▶ **Excerto fornecido**:
----

As tecnologias de observação da Terra estão cada vez mais presentes no setor agroflorestal. © ESA

 

“Ao utilizador dos nossos serviços, reduzimos o stress e a tensão que algumas tomadas de decisão acarretam”, explica. Com os dados recolhidos pela Agroinsider, o agricultor sabe com precisão que área poderá estar a ser negativamente afetada, evitando aos trabalhadores “longas campanhas de deslocação” para fazer a monitorização no local. Saem a ganhar ambas as partes, mas também o planeta: “Automatizamos este processo e corta-se, por exemplo, no combustível gasto e nas horas de vigilância”. E isto também permite que o consumidor final pode comprar “produtos mais baratos e mais sustentáveis”.

Os satélites são particularmente importantes quando falamos em matérias-primas vivas, em constante mudança, como é, por exemplo, o caso da floresta. Por isso, os dados recolhidos podem igualmente ajudar os empresários da indústria do papel a conhecer melhor a floresta e a tomar decisões importantes. Estes dados, juntamente com algoritmos gerados pela Inteligência Artificial, são a base de um projeto pioneiro que une a CELPA – Associação da Indústria Papeleira e a Tesselo, uma start-up que atua na área da sustentabilidade ambiental, para que as necessidades da indústria do papel portuguesa sejam correspondidas, ajudando na vigilância ao nível do crescimento, mas também de incêndios e pragas.

Essa é mesmo uma das maiores contribuições dos satélites para a gestão do fogo e da floresta, como referiu Arlindo Santos, da AGIF: é expectável que “num futuro próximo” as tecnologias de Observação da Terra “venham a ganhar um destaque ainda maior, melhorando significativamente a eficiência de toda a cadeia de processos” do Sistema de Gestão Integrada de Fogos Rurais (SIGFR).

----

▶ **Dados de entrada**:
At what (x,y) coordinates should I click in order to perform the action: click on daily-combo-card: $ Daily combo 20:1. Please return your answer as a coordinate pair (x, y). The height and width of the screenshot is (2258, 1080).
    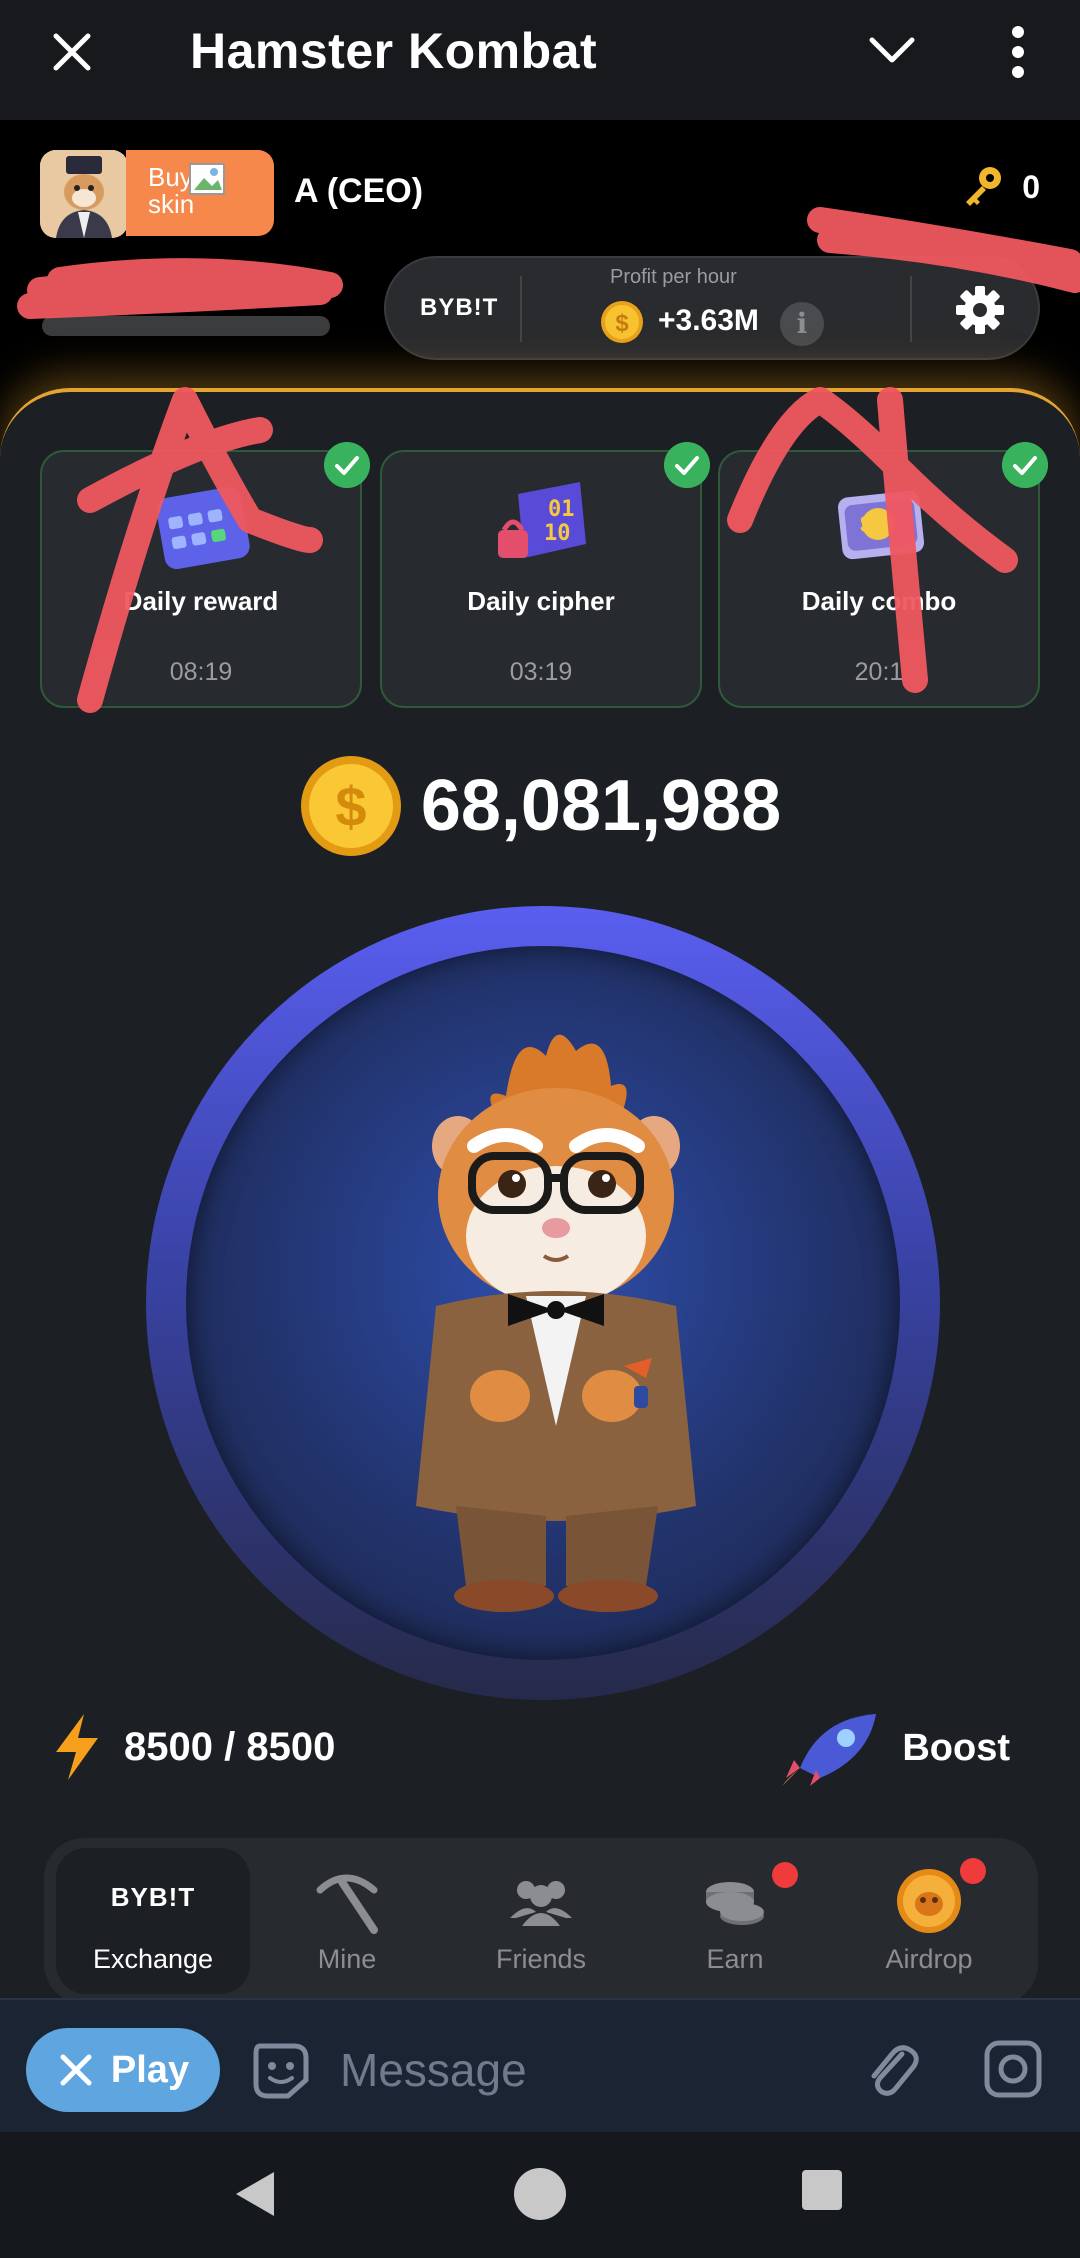
    Looking at the image, I should click on (883, 575).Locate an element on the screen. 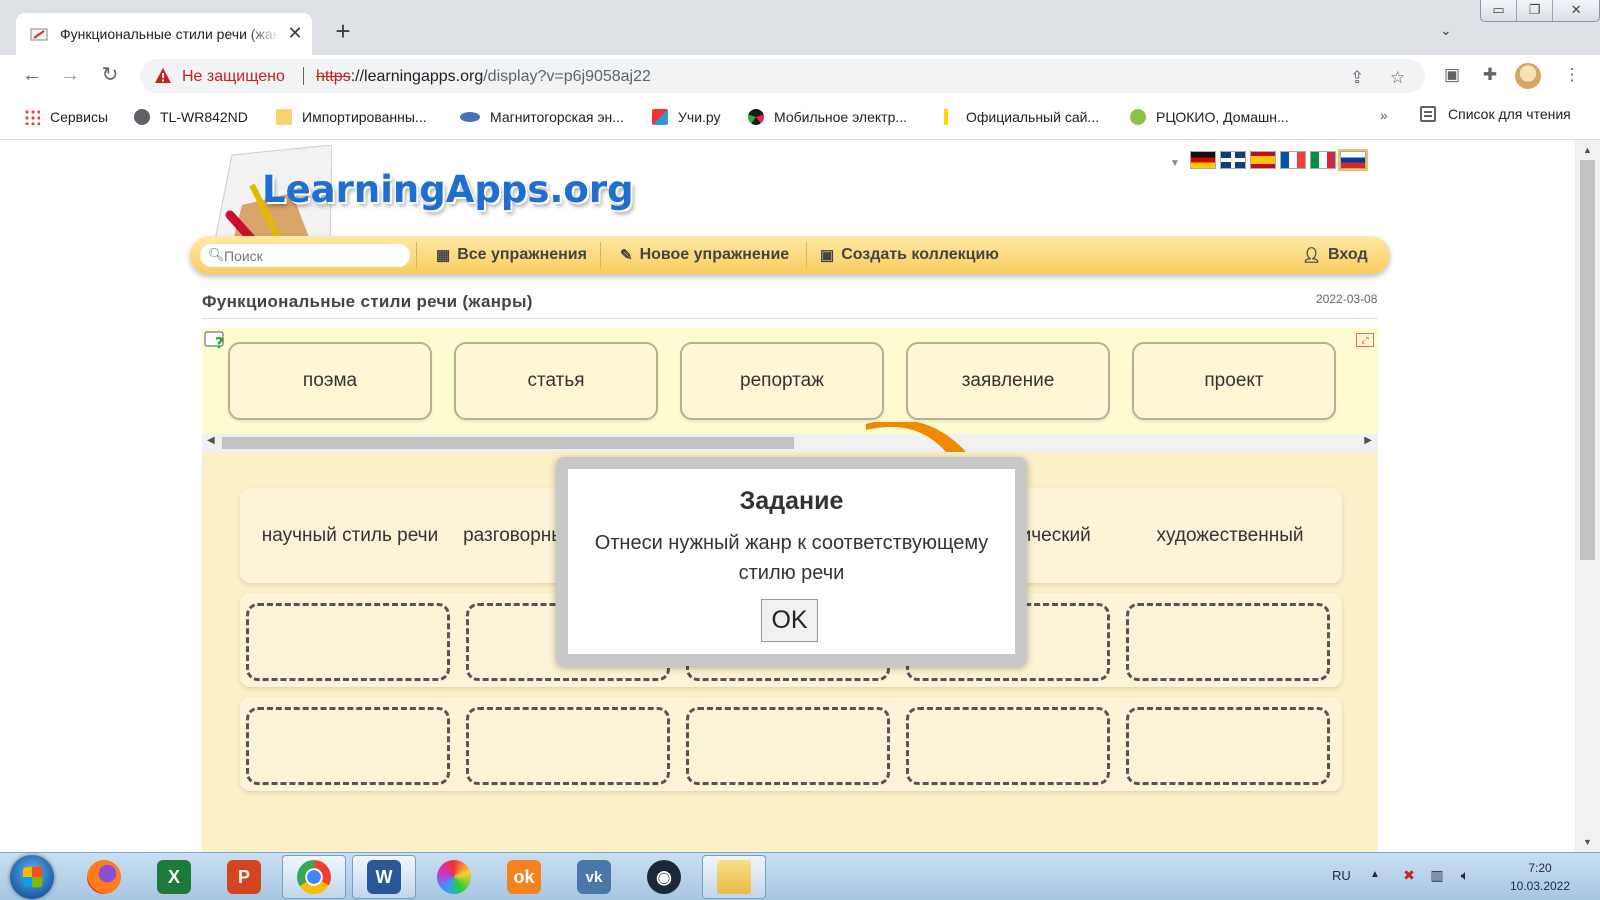  close-window-button: ✕ is located at coordinates (1576, 10).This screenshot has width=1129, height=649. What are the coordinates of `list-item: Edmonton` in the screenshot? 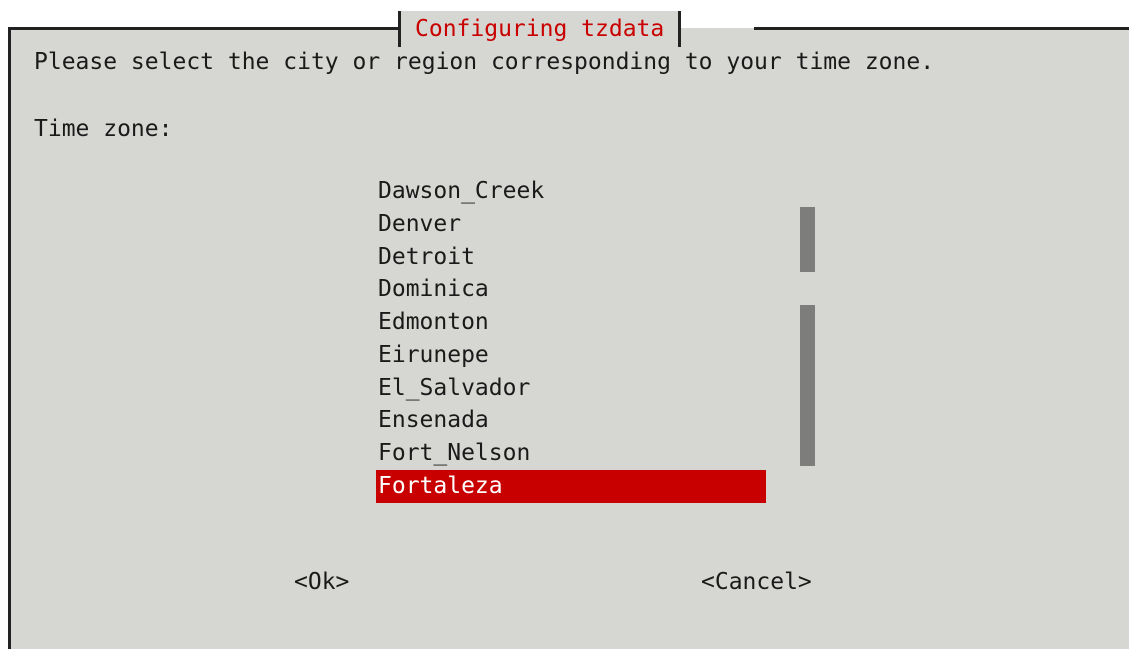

----

▶ **Pedido de trabalho 1**: Transcreva o trecho do excerto sobre observação da Terra de "Os satélites são" a "incêndios e pragas.".
▶ **Pedido de trabalho 2**: Enumere todas as siglas que surgem no excerto sobre observação da Terra.

▶ **Caixa de resposta 1**:
Os satélites são particularmente importantes quando falamos em matérias-primas vivas, em constante mudança, como é, por exemplo, o caso da floresta. Por isso, os dados recolhidos podem igualmente ajudar os empresários da indústria do papel a conhecer melhor a floresta e a tomar decisões importantes. Estes dados, juntamente com algoritmos gerados pela Inteligência Artificial, são a base de um projeto pioneiro que une a CELPA – Associação da Indústria Papeleira e a Tesselo, uma start-up que atua na área da sustentabilidade ambiental, para que as necessidades da indústria do papel portuguesa sejam correspondidas, ajudando na vigilância ao nível do crescimento, mas também de incêndios e pragas.

▶ **Caixa de resposta 2**:
ESA
CELPA
AGIF
SIGFR